§ **Data rows**
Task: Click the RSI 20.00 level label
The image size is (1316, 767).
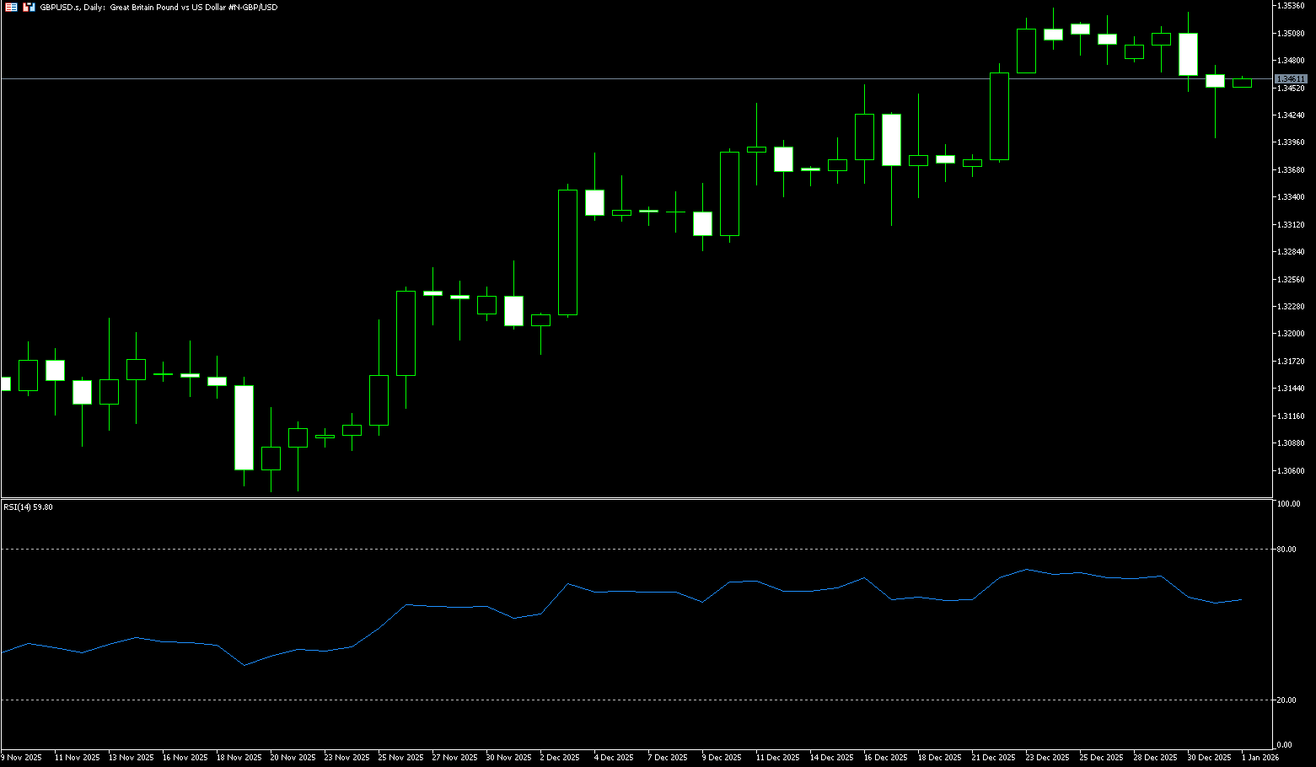Action: click(x=1286, y=700)
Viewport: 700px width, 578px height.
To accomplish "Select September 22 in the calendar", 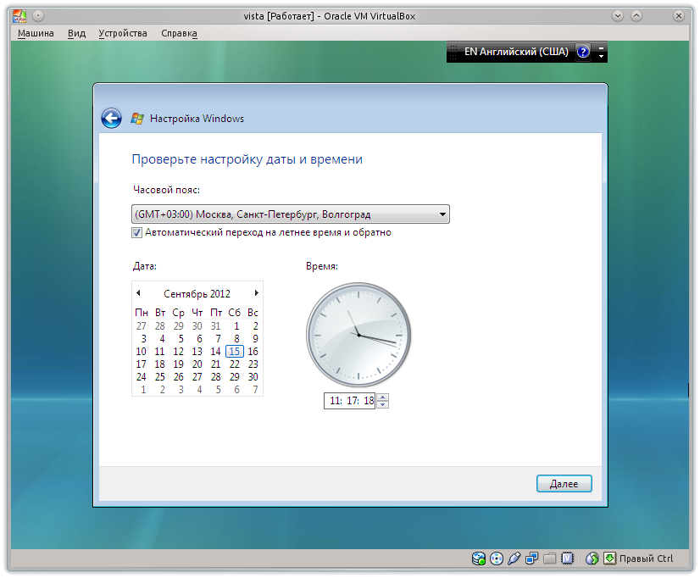I will (x=235, y=364).
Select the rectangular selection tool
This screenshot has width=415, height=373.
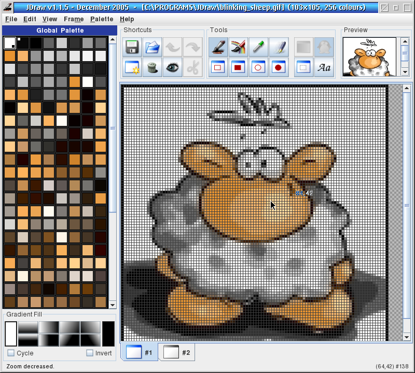pos(303,67)
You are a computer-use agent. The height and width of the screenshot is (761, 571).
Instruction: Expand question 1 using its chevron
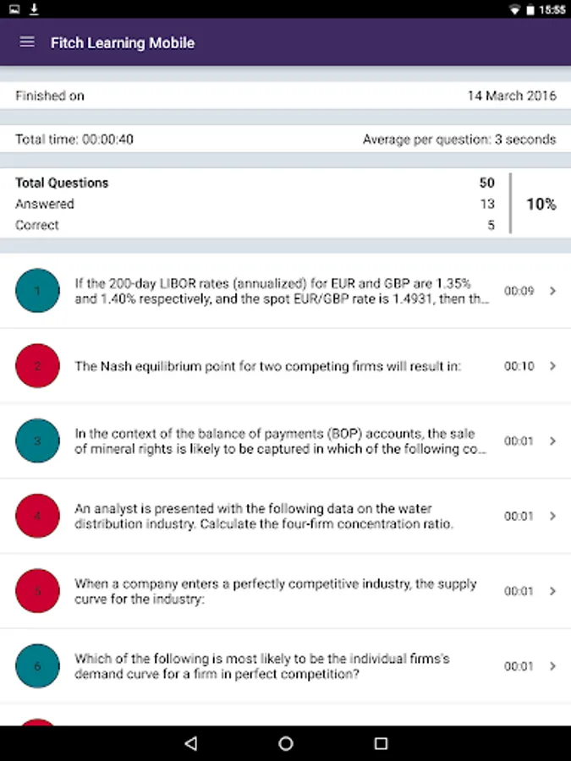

§ **What the task asks**
Copy the records word for word, starting at the line that contains "You are a computer-use" and running through the end of the records. Leave out the pictures.

§ **Task response**
You are a computer-use agent. The height and width of the screenshot is (761, 571).
Instruction: Expand question 1 using its chevron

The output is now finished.